(Beginning of THE INPUT)
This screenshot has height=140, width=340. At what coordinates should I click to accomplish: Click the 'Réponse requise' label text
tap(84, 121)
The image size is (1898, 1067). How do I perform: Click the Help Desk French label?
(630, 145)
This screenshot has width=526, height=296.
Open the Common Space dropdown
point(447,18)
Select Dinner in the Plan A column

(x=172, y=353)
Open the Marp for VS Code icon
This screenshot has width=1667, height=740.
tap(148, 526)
(End of THE INPUT)
(Beginning of THE INPUT)
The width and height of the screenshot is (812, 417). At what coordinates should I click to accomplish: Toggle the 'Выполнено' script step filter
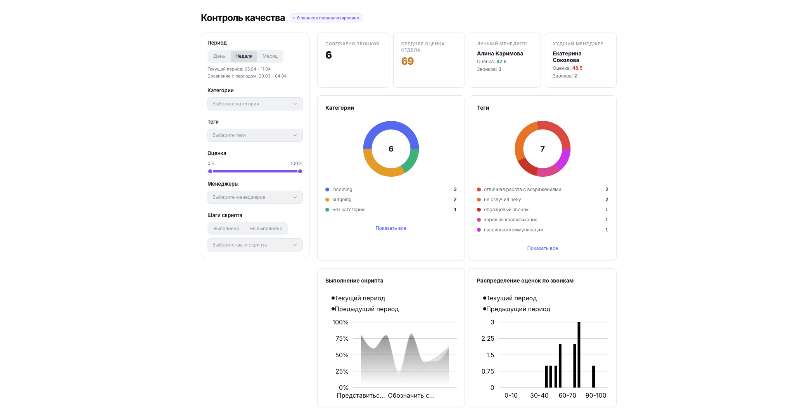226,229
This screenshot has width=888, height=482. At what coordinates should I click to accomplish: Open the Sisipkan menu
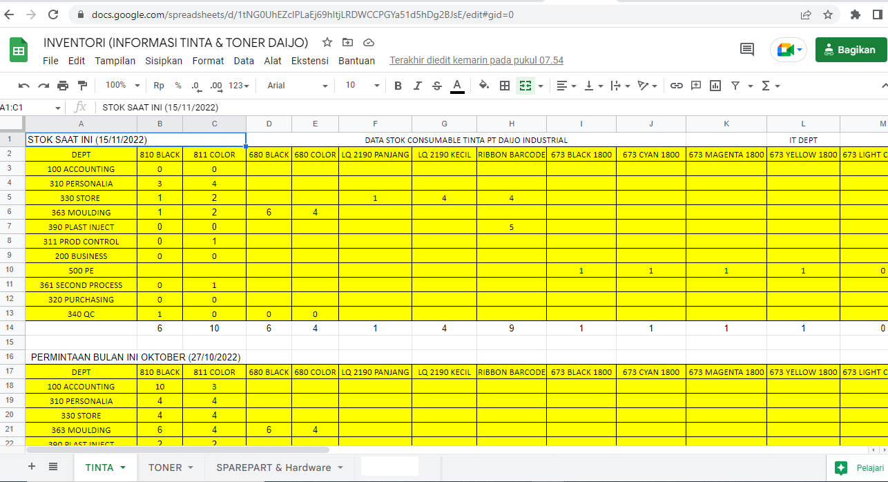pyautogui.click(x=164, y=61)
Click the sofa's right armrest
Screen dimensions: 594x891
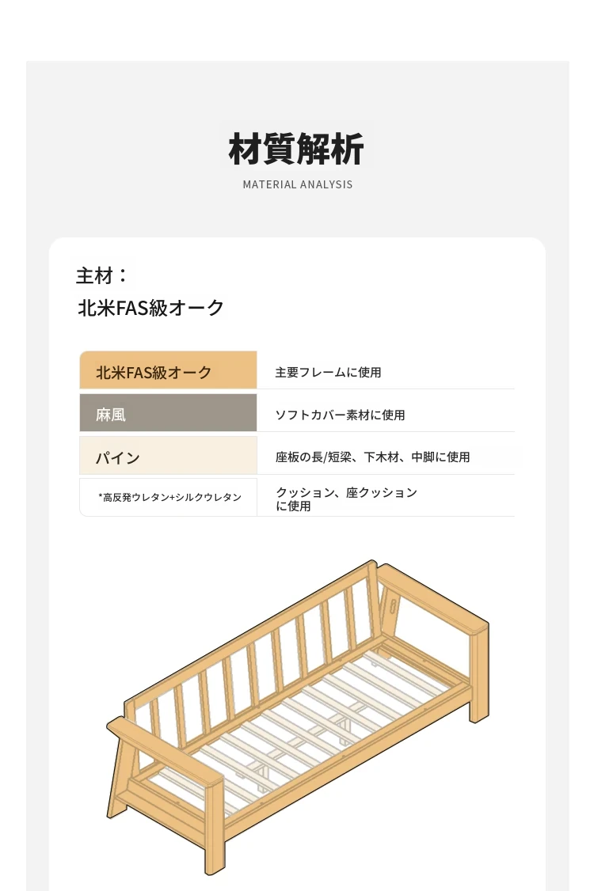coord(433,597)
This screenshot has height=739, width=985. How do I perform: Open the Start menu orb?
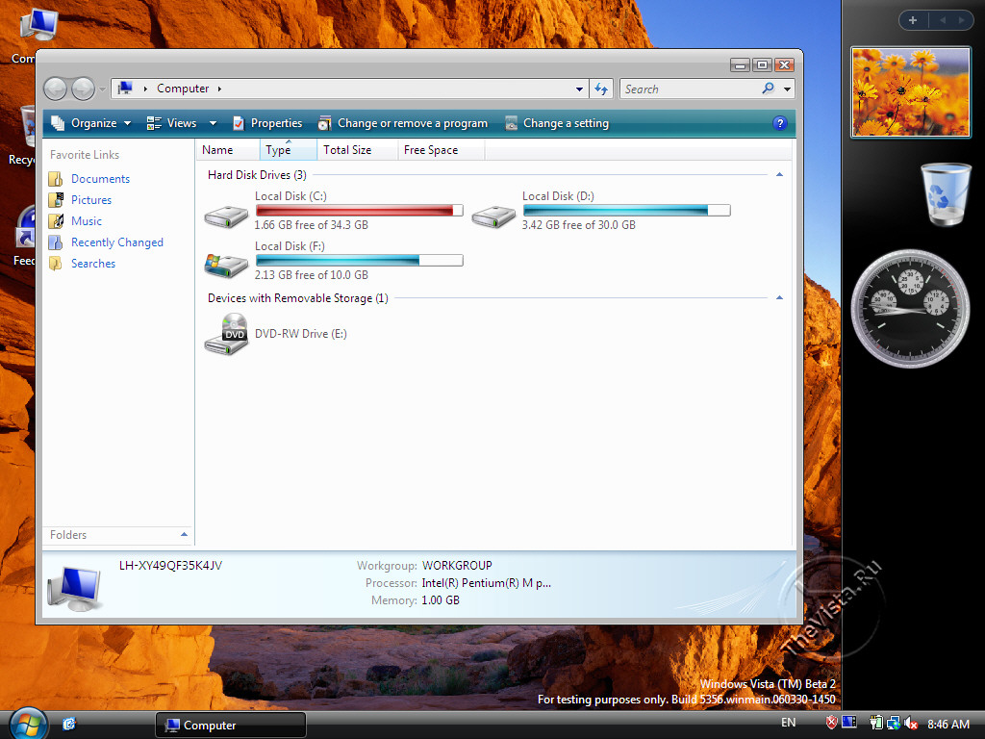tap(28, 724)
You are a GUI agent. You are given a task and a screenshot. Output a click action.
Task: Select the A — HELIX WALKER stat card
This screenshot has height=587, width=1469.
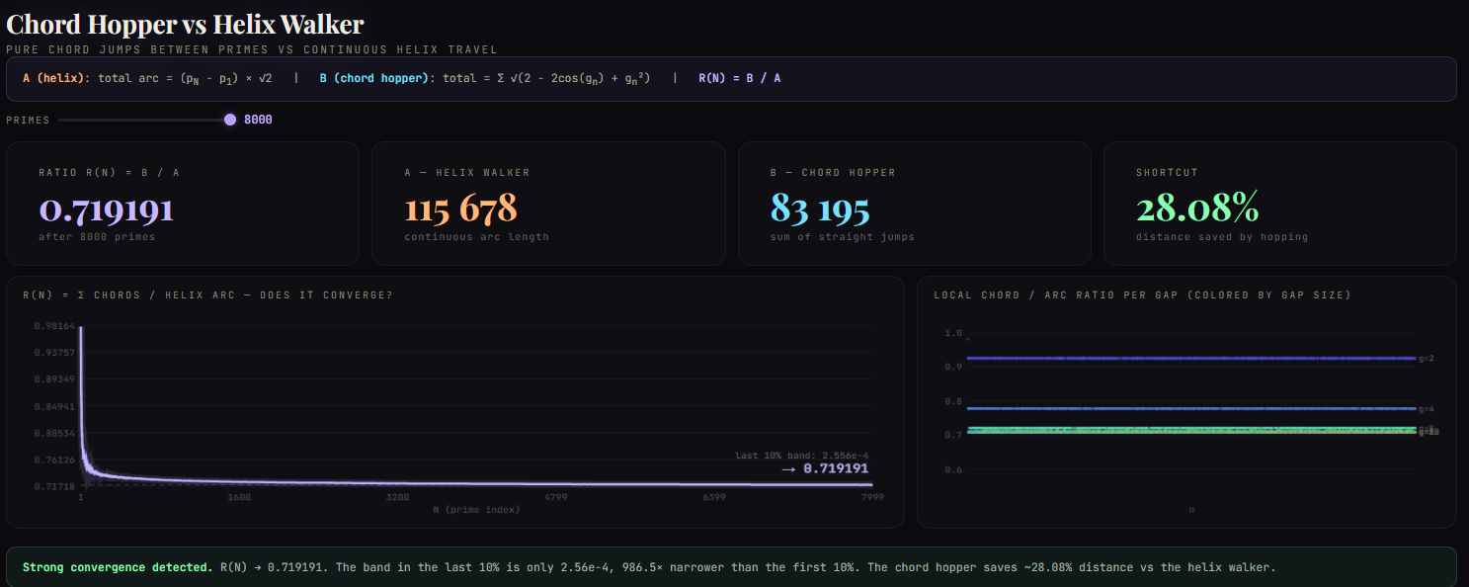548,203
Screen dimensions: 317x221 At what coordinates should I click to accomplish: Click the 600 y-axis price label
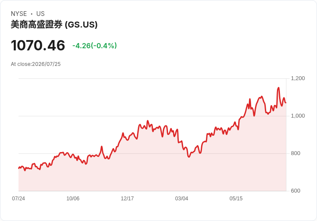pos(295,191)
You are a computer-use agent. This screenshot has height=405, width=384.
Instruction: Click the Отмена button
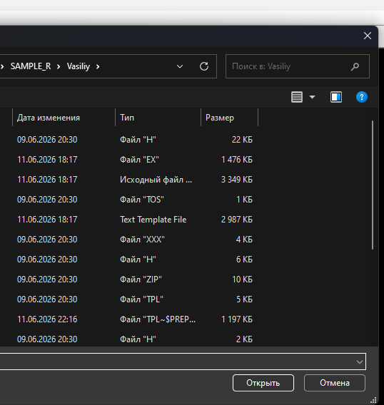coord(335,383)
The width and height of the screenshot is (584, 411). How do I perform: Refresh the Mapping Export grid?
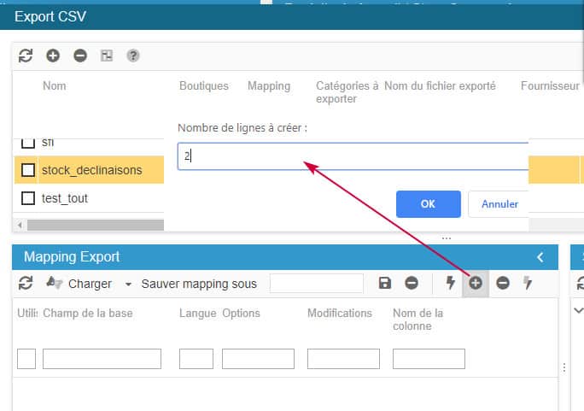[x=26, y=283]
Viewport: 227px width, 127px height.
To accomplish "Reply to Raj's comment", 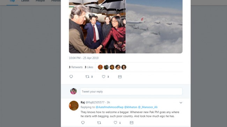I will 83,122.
(End of THE INPUT)
(Beginning of THE INPUT)
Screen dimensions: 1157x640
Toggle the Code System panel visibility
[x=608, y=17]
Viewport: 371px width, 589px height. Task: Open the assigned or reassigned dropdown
(End of THE INPUT)
*EXERCISE BRIEF*
Counting only lines that hold the word "Viewport", state how many there are in the data. Write the number alone.

*WRITTEN ANSWER*
2